--- RECORDS FOR THE TASK ---

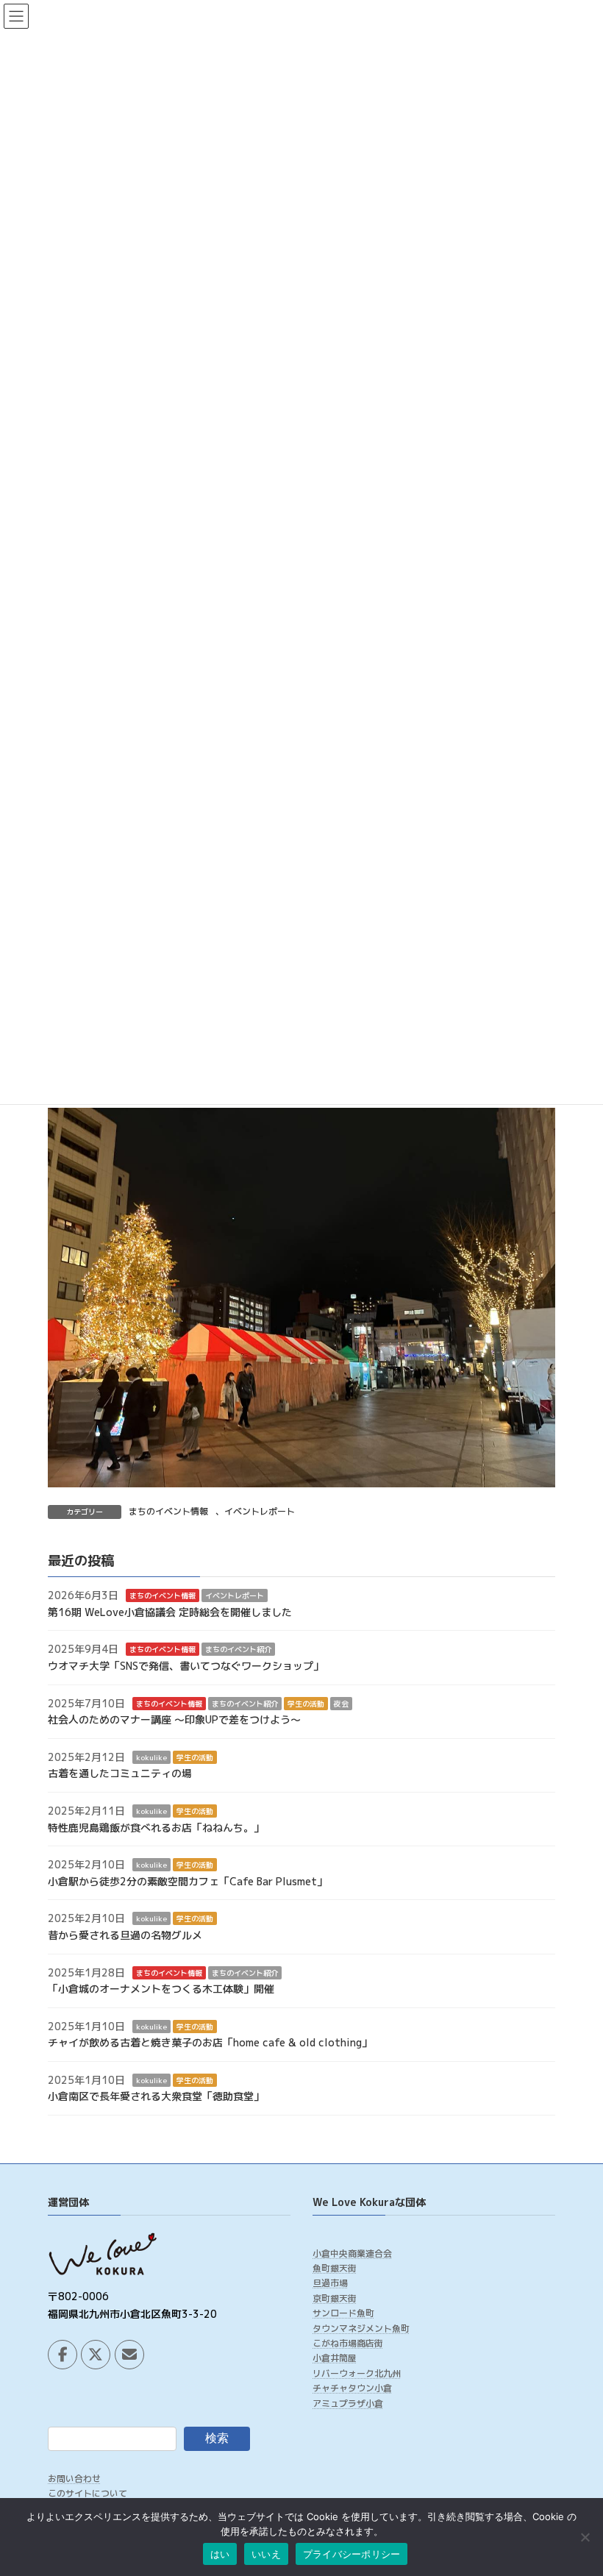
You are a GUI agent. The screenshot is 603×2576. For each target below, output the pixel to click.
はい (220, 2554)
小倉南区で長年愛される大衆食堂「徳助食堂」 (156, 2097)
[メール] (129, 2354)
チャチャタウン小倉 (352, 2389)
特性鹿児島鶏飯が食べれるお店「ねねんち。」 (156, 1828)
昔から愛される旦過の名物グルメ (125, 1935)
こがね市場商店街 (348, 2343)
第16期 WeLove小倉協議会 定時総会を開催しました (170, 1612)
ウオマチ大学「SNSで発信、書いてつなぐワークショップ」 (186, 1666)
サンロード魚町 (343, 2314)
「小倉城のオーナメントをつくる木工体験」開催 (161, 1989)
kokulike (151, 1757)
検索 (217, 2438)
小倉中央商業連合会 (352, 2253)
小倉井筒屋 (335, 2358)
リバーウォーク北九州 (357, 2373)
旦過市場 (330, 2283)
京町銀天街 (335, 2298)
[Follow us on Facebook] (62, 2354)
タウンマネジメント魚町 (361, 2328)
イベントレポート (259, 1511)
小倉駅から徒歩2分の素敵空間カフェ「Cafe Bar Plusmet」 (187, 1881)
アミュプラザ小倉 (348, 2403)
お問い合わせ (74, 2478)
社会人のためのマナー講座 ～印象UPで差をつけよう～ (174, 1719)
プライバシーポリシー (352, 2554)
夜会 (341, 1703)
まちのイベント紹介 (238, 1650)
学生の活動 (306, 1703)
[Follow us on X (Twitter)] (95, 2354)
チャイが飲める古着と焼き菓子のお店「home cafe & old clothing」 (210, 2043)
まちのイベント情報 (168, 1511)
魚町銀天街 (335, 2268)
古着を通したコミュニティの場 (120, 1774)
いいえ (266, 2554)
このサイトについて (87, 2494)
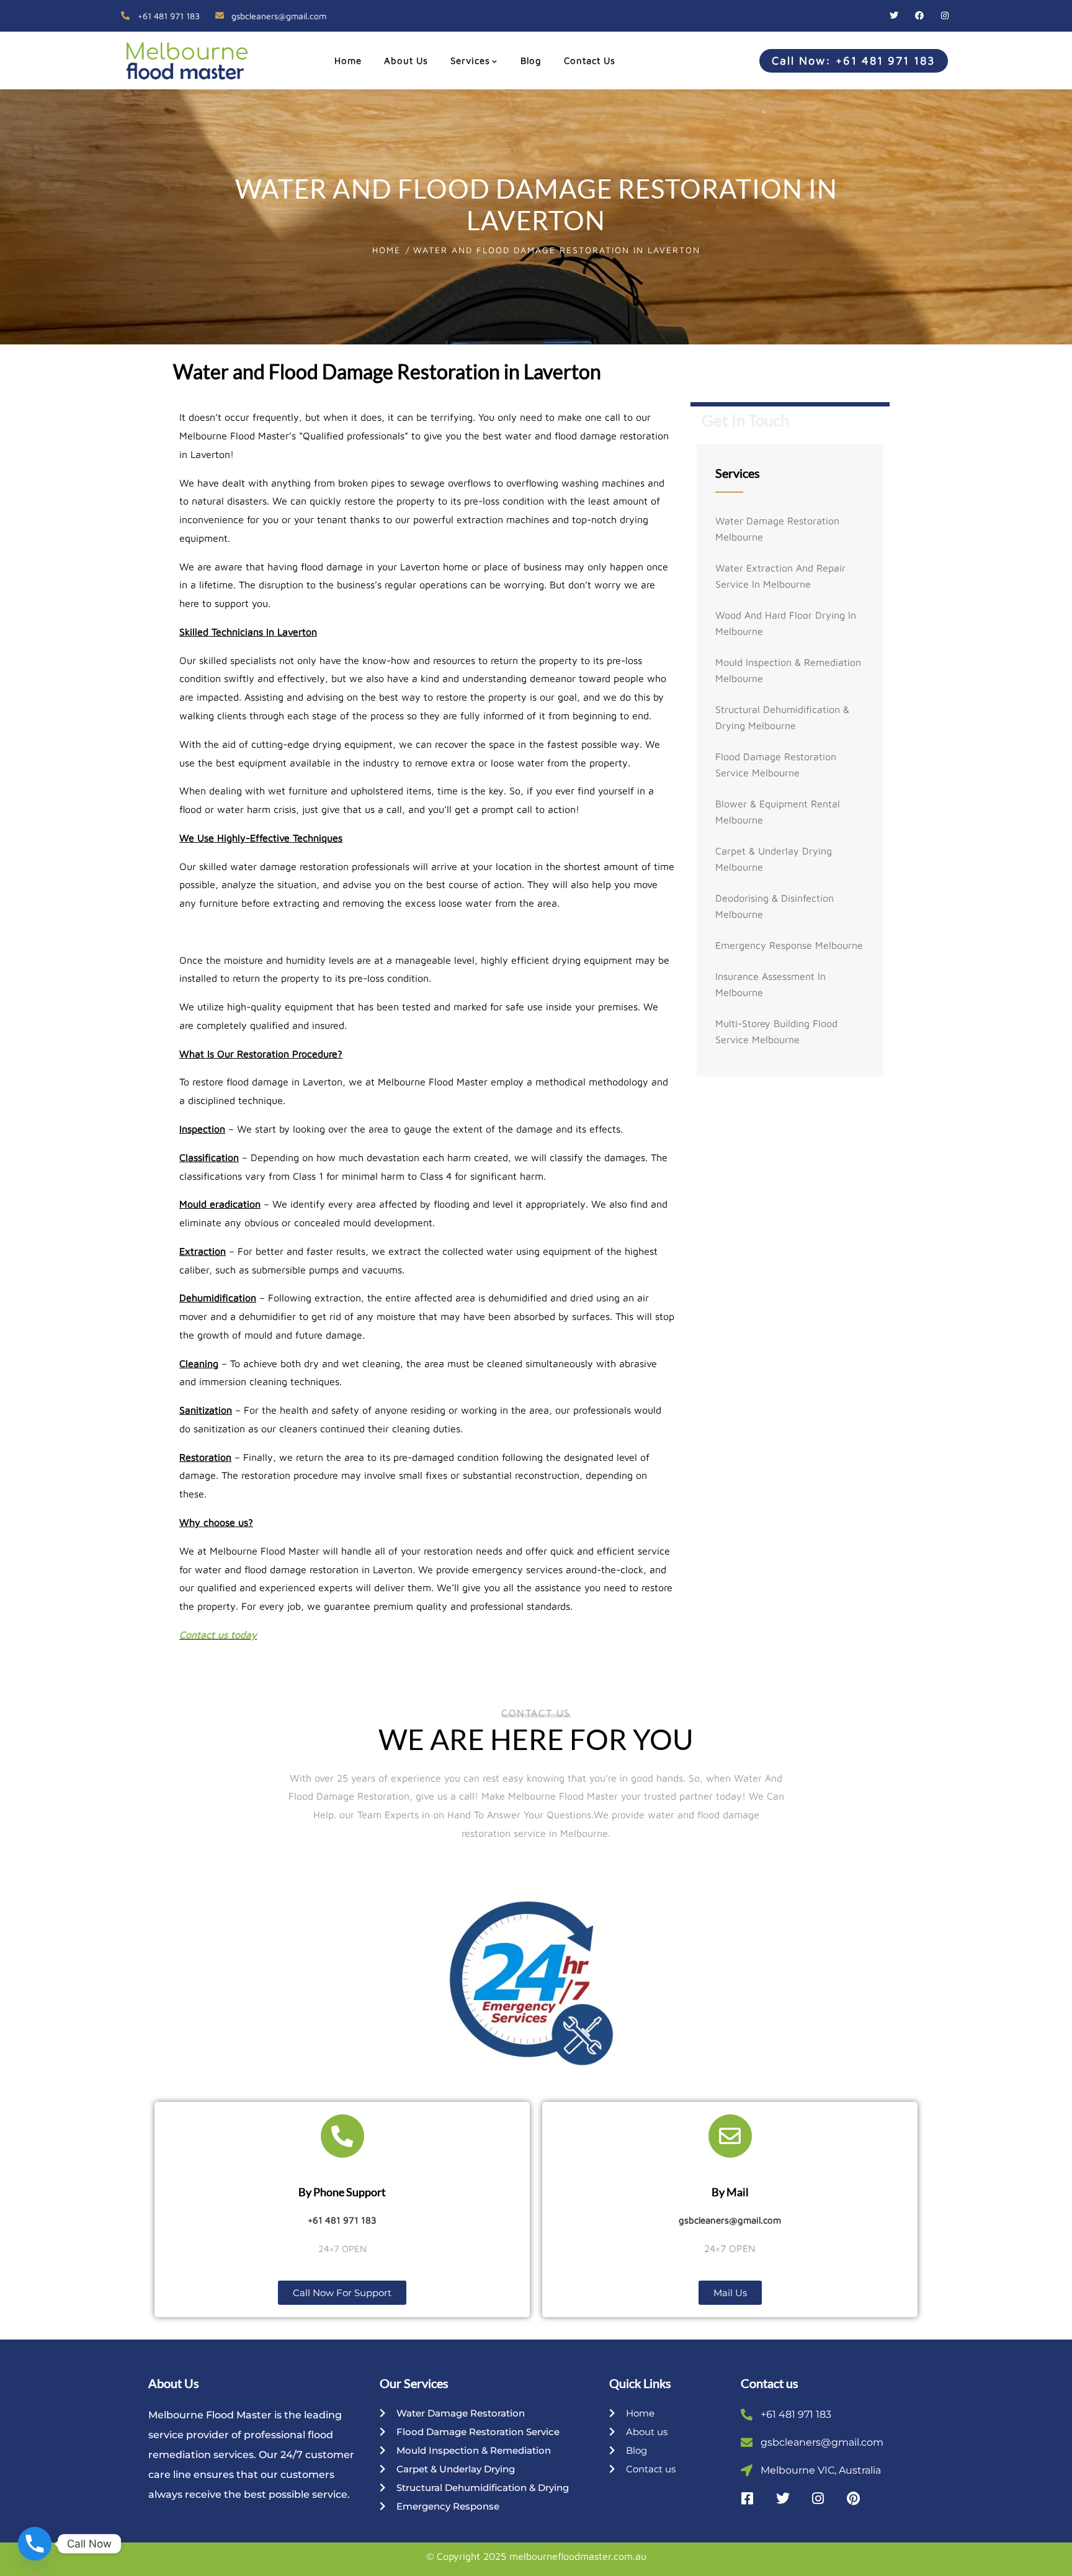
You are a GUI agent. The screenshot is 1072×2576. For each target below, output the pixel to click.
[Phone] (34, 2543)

---

▸ WHAT YOU HAVE TO DO: Every line above from the line with "こがね市場商店街 (348, 2343)" to the line with "旦過市場 (330, 2283)" is wanted, ends included; write them out exactly and add no other line.

▸ ANSWER FOR THE TASK:
こがね市場商店街 (348, 2343)
第16期 WeLove小倉協議会 定時総会を開催しました (170, 1612)
ウオマチ大学「SNSで発信、書いてつなぐワークショップ」 (186, 1666)
サンロード魚町 (343, 2314)
「小倉城のオーナメントをつくる木工体験」開催 (161, 1989)
kokulike (151, 1757)
検索 (217, 2438)
小倉中央商業連合会 (352, 2253)
小倉井筒屋 (335, 2358)
リバーウォーク北九州 (357, 2373)
旦過市場 (330, 2283)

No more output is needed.